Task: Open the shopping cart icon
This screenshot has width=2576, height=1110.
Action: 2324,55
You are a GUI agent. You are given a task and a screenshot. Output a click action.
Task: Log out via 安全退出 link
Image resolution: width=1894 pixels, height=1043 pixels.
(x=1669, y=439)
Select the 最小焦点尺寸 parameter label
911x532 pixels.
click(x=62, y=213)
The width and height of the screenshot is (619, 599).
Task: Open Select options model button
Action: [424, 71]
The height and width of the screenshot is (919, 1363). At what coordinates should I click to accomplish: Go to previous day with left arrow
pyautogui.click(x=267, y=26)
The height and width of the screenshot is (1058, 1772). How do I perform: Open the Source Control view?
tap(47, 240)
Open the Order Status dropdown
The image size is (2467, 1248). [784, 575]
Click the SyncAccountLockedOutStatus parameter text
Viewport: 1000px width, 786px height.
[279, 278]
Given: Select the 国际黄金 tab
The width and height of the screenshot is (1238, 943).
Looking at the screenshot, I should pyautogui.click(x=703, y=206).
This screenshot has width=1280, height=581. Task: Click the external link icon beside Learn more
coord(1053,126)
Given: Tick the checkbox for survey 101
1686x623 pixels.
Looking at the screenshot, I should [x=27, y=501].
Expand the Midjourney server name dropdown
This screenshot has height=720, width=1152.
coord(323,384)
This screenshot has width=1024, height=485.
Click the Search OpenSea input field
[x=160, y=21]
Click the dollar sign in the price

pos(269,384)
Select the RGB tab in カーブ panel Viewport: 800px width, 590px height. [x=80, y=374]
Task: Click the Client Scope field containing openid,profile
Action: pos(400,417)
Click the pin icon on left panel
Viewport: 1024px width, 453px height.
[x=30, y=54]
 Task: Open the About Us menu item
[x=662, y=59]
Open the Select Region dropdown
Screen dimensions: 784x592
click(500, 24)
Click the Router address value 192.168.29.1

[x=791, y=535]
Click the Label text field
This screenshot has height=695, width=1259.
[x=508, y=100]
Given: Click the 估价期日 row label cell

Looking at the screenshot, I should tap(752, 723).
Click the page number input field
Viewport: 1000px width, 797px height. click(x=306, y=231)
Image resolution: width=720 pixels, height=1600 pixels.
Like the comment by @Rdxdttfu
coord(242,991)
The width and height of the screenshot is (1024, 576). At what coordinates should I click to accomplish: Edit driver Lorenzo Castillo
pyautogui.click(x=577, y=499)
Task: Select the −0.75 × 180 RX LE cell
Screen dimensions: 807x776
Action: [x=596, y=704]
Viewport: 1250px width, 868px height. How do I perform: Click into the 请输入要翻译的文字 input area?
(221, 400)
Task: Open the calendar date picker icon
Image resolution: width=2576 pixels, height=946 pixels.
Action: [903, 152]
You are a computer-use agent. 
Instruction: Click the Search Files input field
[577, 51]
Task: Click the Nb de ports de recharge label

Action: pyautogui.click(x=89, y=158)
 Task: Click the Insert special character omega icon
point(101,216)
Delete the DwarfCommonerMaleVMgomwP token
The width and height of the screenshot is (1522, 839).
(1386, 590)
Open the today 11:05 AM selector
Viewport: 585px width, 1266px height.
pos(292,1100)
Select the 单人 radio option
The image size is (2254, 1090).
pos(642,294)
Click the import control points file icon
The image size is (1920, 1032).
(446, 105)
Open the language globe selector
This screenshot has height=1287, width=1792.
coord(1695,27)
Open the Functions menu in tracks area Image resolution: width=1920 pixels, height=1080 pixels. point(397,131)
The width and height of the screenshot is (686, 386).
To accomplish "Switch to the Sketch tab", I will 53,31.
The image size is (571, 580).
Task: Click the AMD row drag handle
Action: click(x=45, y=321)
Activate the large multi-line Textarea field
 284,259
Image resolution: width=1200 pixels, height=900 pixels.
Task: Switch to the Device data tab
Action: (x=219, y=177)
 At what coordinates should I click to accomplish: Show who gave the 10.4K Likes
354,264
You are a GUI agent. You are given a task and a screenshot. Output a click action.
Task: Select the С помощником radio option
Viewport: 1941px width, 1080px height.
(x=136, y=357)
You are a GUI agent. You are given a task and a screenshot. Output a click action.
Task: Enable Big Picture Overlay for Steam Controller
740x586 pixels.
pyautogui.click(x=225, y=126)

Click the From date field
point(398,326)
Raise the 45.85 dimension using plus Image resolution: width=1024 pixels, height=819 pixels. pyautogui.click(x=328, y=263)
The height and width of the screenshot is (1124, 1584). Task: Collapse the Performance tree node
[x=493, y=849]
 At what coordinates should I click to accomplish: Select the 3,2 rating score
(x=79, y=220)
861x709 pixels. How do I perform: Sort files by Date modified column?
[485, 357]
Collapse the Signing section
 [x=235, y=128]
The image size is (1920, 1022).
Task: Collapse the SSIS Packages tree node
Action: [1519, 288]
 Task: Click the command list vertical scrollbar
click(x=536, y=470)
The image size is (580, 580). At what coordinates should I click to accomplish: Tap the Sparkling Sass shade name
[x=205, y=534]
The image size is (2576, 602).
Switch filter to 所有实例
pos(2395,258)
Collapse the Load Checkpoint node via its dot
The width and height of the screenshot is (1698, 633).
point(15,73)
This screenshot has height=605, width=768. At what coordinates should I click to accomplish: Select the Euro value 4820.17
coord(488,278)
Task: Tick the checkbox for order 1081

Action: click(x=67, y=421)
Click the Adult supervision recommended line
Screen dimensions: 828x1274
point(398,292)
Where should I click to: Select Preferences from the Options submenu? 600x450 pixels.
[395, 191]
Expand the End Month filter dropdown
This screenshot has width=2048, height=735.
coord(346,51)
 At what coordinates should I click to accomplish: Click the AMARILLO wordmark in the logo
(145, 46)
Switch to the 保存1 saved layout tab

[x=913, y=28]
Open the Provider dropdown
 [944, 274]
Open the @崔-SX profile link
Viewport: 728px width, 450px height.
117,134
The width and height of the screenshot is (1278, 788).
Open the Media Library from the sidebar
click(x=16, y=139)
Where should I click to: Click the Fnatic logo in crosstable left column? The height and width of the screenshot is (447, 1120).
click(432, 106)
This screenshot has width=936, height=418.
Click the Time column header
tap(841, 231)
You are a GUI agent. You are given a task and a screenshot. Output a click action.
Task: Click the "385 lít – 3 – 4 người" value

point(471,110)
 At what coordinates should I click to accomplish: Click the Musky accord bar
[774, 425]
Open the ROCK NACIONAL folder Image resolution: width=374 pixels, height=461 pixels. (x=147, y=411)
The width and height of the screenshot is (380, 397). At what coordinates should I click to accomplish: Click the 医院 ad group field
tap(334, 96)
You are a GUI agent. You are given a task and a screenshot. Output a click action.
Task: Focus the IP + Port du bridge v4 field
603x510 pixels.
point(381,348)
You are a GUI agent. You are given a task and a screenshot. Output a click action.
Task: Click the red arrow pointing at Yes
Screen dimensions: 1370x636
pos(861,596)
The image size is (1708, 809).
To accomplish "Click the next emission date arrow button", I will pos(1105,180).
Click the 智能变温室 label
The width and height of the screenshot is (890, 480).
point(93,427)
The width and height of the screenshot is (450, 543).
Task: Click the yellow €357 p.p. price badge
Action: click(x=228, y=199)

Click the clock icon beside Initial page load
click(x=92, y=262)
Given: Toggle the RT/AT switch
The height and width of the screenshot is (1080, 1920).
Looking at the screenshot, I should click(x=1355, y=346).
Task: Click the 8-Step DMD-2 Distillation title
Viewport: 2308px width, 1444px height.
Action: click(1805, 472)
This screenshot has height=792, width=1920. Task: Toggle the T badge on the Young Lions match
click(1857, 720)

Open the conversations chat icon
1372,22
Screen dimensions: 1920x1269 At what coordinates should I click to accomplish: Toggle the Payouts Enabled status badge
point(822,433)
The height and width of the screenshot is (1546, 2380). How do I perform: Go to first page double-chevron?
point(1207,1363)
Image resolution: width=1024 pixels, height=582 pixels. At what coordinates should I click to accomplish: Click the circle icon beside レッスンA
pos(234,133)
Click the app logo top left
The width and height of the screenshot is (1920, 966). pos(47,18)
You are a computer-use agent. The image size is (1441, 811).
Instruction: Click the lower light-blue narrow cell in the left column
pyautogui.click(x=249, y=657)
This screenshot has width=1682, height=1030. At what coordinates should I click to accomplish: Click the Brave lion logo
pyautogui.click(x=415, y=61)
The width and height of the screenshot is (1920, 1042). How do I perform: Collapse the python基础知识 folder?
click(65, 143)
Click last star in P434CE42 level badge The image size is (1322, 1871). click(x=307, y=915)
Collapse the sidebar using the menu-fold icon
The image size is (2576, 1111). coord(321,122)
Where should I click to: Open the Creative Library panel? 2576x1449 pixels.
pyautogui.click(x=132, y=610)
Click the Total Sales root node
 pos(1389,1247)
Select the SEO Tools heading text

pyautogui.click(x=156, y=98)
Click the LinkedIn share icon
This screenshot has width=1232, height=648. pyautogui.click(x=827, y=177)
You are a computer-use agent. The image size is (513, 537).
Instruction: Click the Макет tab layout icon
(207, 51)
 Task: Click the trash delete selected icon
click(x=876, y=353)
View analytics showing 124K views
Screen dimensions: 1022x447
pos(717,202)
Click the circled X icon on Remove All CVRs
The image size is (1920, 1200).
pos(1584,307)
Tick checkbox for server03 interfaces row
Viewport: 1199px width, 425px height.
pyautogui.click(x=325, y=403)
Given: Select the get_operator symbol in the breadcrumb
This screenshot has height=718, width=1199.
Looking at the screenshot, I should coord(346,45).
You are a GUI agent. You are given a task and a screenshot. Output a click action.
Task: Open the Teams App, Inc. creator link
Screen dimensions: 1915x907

============================================================

▶ _Written request_
Copy the entries verbatim, everything from the line containing "Click the LinkedIn share icon" down to the line containing "click(x=876, y=353)", including both of those lines.

▶ _Answer below_
Click the LinkedIn share icon
This screenshot has width=1232, height=648. pyautogui.click(x=827, y=177)
You are a computer-use agent. The image size is (513, 537).
Instruction: Click the Макет tab layout icon
(207, 51)
 Task: Click the trash delete selected icon
click(x=876, y=353)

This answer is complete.